Eight-time world champion, world record holder, Olympic silver medallist.
That's a good start to any cycling palmarès, let alone one for someone still just 23 years of age.
Chloé Dygert is aiming big. The American wants to become one of her sport's biggest names – with a little help from her coach, triple Olympic champion Kristin Armstrong.
Major injuries in her career, which wiped out her 2014 and 2018 seasons, have only served to push her on more.
Bribed to start
Dygert almost didn't become an acclaimed cyclist.
"I had no interest; I didn’t care," she told Voxwomen. "I was a soccer player. I ran track and cross country. I played basketball. I wanted to play football."
It took a bribe from her father – a pair of sunglasses – for a 16-year-old Dygert to agree to race in the junior national championship in 2013.
But injury struck the year after. Dygert tore her anterior cruciate ligament, and didn't properly start racing seriously until she came back in 2015.
It was with quite the bang though – she won both the junior time trial and junior road race at the world championships on U.S. soil in Richmond, Virginia.
"I love the pain. I love the suffering," she explained to Bicycling magazine. "I think I fell in love with the competition and just everything you have to go through to be the best at cycling."
Self-criticism
Since then, Dygert has won seven world championships and an Olympic silver medal in the velodrome and set the individual pursuit world record (3:16.937).
And in 2019, the Indiana native stormed to her first world title on the road when she won the time trial in Yorkshire. But her will to win meant she didn't celebrate. "To me, it’s a goal. I show up to win the race. That’s what I came to do and what I worked so hard to do."
In fact, she found something to be unhappy at herself about.
"We did the same route as the U23 boys and I was 11th place in the U23 boys. I see that, and I think, why couldn’t I win?"
Kristin Armstrong influence
She has been coached by Armstrong, a three-time Olympic time trial champion, since 2016.
Armstrong's career longevity – she was a triathlete and cyclist for more than 20 years – is a source of motivation for Dygert.
"If I race as long as Kristin, I’ll be going to the next six Olympic Games, so that’s the goal," Dygert said to Bicycling.
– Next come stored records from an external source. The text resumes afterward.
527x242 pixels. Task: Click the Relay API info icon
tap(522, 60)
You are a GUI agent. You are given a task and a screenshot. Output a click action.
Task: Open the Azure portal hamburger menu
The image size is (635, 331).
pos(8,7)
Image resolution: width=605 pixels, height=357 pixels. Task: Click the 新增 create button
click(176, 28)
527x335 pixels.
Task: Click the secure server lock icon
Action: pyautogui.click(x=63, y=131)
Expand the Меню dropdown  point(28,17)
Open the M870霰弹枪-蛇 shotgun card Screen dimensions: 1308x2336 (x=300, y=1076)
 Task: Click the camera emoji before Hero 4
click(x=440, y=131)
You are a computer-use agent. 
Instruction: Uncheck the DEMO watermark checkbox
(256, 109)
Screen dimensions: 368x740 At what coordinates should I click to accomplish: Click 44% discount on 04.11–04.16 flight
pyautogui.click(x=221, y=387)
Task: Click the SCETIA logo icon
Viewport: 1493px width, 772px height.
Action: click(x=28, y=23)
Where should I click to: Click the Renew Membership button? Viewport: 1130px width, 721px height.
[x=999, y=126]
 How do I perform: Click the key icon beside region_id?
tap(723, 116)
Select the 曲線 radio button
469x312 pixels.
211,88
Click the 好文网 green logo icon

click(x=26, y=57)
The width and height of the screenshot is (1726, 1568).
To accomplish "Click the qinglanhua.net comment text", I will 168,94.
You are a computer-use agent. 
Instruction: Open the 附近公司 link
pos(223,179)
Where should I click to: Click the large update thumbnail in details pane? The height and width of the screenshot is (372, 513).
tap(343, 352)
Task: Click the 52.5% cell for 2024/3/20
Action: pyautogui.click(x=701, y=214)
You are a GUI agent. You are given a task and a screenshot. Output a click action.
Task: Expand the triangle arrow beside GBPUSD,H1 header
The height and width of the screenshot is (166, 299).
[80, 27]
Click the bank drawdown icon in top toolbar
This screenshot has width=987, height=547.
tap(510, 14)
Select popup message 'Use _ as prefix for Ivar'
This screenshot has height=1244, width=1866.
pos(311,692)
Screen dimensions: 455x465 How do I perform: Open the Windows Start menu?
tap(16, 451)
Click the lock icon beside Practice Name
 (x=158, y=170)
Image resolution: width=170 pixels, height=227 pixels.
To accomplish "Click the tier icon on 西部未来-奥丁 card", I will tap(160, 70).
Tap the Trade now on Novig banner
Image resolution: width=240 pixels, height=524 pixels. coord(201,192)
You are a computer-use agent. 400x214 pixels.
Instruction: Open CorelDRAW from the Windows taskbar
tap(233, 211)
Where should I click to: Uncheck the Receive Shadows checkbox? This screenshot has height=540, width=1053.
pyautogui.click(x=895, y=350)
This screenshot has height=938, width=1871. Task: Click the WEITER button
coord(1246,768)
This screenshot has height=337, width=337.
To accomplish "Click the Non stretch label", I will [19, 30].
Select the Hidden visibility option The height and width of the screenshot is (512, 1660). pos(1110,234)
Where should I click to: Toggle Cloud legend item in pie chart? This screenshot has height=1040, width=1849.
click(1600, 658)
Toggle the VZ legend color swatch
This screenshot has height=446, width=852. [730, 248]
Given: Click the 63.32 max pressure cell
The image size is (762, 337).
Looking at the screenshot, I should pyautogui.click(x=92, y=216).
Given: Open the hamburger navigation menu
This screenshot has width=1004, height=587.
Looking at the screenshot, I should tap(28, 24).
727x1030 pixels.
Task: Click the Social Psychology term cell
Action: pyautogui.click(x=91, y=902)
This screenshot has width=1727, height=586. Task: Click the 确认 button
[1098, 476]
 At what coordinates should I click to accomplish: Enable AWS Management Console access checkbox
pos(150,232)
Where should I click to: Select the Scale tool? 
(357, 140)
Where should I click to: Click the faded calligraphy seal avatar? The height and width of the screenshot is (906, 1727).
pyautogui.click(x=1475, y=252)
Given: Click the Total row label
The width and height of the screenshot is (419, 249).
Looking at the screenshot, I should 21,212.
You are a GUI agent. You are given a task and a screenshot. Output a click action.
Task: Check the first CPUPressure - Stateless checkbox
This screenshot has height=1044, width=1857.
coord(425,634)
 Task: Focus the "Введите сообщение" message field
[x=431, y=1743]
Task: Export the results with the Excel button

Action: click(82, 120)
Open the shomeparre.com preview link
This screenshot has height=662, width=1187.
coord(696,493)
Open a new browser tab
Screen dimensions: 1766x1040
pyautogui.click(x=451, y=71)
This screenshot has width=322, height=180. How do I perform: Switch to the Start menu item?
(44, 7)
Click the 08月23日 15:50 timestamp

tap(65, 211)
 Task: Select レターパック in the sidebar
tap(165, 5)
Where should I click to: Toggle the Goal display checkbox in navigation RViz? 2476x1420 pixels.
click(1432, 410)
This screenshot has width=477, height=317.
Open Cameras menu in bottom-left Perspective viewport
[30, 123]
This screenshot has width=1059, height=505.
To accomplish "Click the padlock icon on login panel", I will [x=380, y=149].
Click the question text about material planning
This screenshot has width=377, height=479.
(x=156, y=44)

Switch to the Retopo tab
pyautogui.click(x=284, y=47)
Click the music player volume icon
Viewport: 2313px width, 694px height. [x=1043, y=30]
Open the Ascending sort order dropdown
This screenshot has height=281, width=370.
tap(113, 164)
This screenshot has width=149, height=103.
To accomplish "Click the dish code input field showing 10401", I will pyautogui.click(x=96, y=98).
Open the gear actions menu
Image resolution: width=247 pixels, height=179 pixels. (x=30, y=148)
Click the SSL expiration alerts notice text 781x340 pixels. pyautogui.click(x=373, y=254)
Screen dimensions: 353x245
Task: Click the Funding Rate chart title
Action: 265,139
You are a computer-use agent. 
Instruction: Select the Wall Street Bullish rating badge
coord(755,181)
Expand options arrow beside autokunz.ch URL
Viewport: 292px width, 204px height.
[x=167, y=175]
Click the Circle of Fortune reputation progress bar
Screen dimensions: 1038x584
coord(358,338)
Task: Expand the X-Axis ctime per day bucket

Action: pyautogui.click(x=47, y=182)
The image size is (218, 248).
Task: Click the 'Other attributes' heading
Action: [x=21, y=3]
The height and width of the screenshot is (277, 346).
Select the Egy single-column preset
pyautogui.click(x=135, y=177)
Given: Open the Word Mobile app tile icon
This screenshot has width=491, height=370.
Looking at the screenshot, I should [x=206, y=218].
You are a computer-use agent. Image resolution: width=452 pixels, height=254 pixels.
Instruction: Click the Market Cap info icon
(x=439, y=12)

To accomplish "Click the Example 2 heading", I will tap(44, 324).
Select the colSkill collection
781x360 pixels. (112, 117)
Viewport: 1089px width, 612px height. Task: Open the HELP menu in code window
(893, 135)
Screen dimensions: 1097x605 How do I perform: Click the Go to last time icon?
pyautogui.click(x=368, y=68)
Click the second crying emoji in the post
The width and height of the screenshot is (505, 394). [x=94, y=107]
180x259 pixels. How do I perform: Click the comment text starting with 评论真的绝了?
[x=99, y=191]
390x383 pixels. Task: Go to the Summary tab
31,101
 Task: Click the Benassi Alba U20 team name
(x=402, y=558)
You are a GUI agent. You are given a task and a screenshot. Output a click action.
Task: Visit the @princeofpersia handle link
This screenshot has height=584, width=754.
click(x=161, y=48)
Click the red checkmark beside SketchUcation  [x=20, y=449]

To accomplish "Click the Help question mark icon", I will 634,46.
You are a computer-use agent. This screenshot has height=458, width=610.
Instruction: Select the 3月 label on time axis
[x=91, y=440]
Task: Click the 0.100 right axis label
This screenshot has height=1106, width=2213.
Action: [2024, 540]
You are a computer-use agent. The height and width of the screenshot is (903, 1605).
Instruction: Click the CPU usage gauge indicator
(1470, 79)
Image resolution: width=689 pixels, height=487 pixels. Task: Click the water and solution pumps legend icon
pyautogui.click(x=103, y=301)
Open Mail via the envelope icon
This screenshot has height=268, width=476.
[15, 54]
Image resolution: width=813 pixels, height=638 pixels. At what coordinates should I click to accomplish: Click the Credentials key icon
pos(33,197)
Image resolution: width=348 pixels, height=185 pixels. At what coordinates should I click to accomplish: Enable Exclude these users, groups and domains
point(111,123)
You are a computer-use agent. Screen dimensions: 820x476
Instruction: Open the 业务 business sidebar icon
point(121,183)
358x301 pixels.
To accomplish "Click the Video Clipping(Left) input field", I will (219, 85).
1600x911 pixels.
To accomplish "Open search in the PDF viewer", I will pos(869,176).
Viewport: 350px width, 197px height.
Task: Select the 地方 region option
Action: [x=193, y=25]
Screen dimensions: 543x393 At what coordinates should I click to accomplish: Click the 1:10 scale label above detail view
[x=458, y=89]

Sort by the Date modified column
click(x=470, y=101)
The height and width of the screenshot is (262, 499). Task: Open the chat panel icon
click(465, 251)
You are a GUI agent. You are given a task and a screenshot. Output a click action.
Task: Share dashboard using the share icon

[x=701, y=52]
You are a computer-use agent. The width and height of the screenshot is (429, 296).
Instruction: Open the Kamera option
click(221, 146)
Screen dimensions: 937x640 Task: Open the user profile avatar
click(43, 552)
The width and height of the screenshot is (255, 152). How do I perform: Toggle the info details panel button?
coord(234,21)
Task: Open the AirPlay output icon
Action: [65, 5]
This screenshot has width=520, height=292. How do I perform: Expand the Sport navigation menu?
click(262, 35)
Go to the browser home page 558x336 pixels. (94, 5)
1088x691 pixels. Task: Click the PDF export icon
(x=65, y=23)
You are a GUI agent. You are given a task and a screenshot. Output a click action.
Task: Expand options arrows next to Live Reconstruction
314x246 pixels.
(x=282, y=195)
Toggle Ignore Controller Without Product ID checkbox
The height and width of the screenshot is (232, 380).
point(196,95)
At least one of those six Games are a reality, after USA Cycling confirmed her automatic selection in both track and road cycling for Tokyo 2020.
It seems Armstrong has found the perfect way to push her trainee on. Dygert finished second in the time trial at the 2019 U.S. nationals, but using Dygert's insatiable appetite for victory was all part of Armstrong's big plan.
"I wasn’t ready physically, [thinking] ‘I want to win now! Why am I not winning now?’ Kristin knew what she was doing the whole time.
"It would have been great to have won, but it was probably the best thing ever for me to lose, because then I worked so much harder."
Challenge
Dygert could yet break all sorts of records in cycling.
"I'm definitely the kind of person that if you tell me, I can't do something, I'm going to do it, and I'm going to do it better than you would ever think," Dygert said on the VeloNews 'Put Your Socks On' podcast.
There's a specific record she has her eye on: lowering that 3:16.937 in the individual pursuit.
"I want to break 3:10," she told Voxwomen.
However, that simply wouldn't be enough for Dygert, who wants an extra challenge. "But I won't go to altitude to do it."